I also wanted to do something cute and encouraging, like the elementary teachers do. Hey, us high school teachers can get crafty and creative too! Granted, I needed the help of Pinterest to come up with something. Originally I thought I would do this, or even this, but decided that it would cost too much to buy enough candy for every kid. Then, I saw that blow pops were pretty cheap. Then this pin popped in my head. Another quick search on Pinterest once I got home, and I came across this water bottle label template.

This is the finished product:

Dan helped with the assembly line process - I taped the strips on the bottles and he added the lollipops. Cruz even got in on the action...

What I failed to think about was how I was going to take 20+ bottles of water downstairs, load them in my car, and take them into the cafeteria the next morning. It's not like I could put them all back in the packaging. Then Dan came up with the idea to load them all into one of our laundry baskets. Cruz thought that was a grand idea...

The kids thought the bottles were fun. Well, the kids who were at least semi-awake when they showed up. The rest of them seem to appreciate it after they were done with the test...around lunch time. They seem cautiously optimistic about their results. But we won't know how well or poor they did until July. Every year I think the worse... and every year I've been surprised. But I'm really not too positive this year. So, fingers crossed my kids did better than last year's group....

Thursday, May 9, 2013


Yep. This is what I overhear my students saying to one another after I pass out review packets. But you know what? This far into the school year, it doesn't bother me. It probably should. But it doesn't.

20 more days until the students are gone, including weekends. 13 more school days. Then only 2 more days until I'm officially on summer break. But who's counting, right?

My US History students have completed their state-mandated End-of-Course exams. I'm not too optimistic about the results. But who knows when those scores will come in... Its the first year it was administered, so the state has to set scale scores and all that fun stuff. So what does that mean? Well, it means I'm done teaching. Well, done teaching history anyway. It was all covered before the EOC. So now we're doing some lessons on personal finance. It keeps us busy. Plus, its important that students know this stuff before they graduate. Hey, here's an idea! Rather than testing students on math and reading, let's make sure they know the difference between a debit card and credit card before they graduate... Isn't that scary??? I swear I'm asked a question about their differences every year.

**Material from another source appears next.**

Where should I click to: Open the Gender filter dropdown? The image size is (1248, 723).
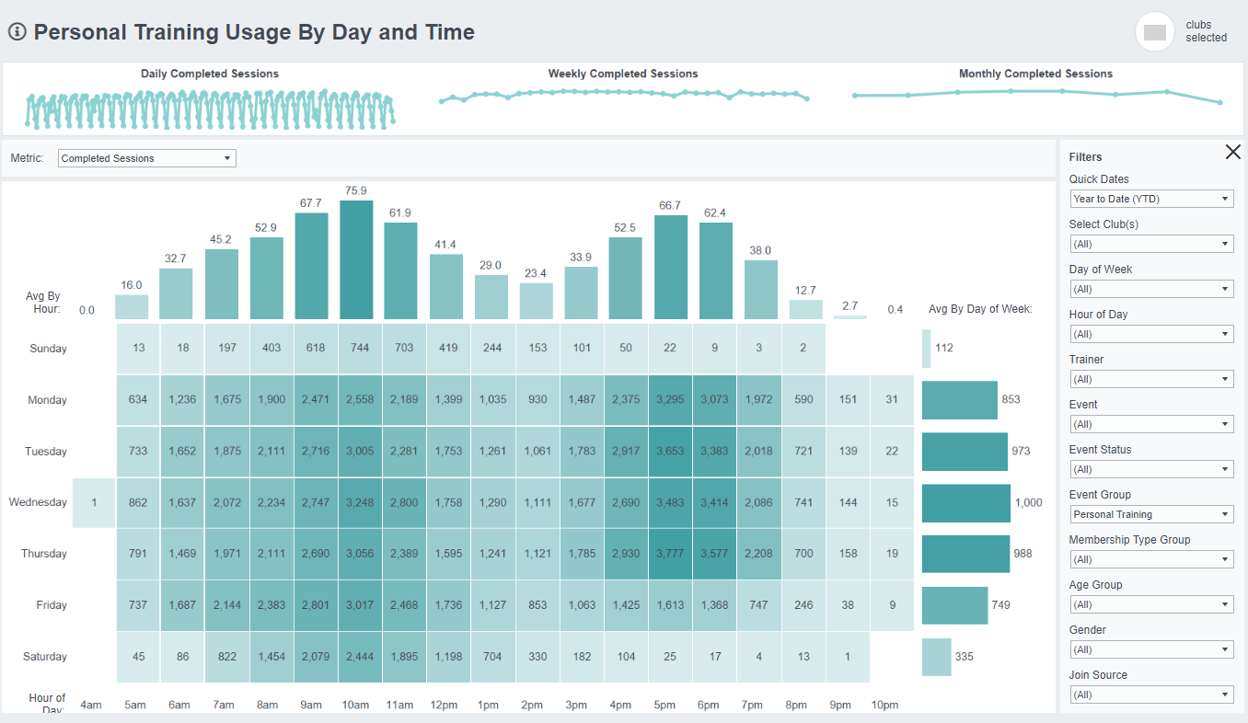pos(1151,648)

My AP students are testing next Wednesday. At this point its all review, review, review. And at this point, its all on them. I've given them the information they need and the tools to help them retain the information. Now its up to them. I'm even starting to think about AP next year... flyers and teacher recommendation forms were sent out to all of the sophomores to get the recruitment process started. 273 stapled packets later....

My formal evaluation has been over for a few weeks now. Already had my post conference with my assistant principal. Now all that's left is to wait for test scores to come in and plug them into some crazy formula that no one can interpret and apply that to my overall evaluation score.

Oh yeah, and my grades are caught up! That never happens! Seriously, the "turn in" bins on my desk are empty. Its such a relief to come to school everyday and not have a pile of papers waiting to be graded. Normally at this point in the year I'm scrambling to get grades caught up so that the students know if they passed or not. I don't know how I did it, but I'm caught up. **knock on wood**

So yeah. I'm breathing a sigh of relief. Everything is falling into place. Sure, there's still a whole lot of craziness left - senior clearance slips, more testing, schedule cards, 9th grade orientation. But, you know the best part about all of that? The light at the end of the tunnel. And every day that light becomes brighter and brighter. And that makes it all bearable.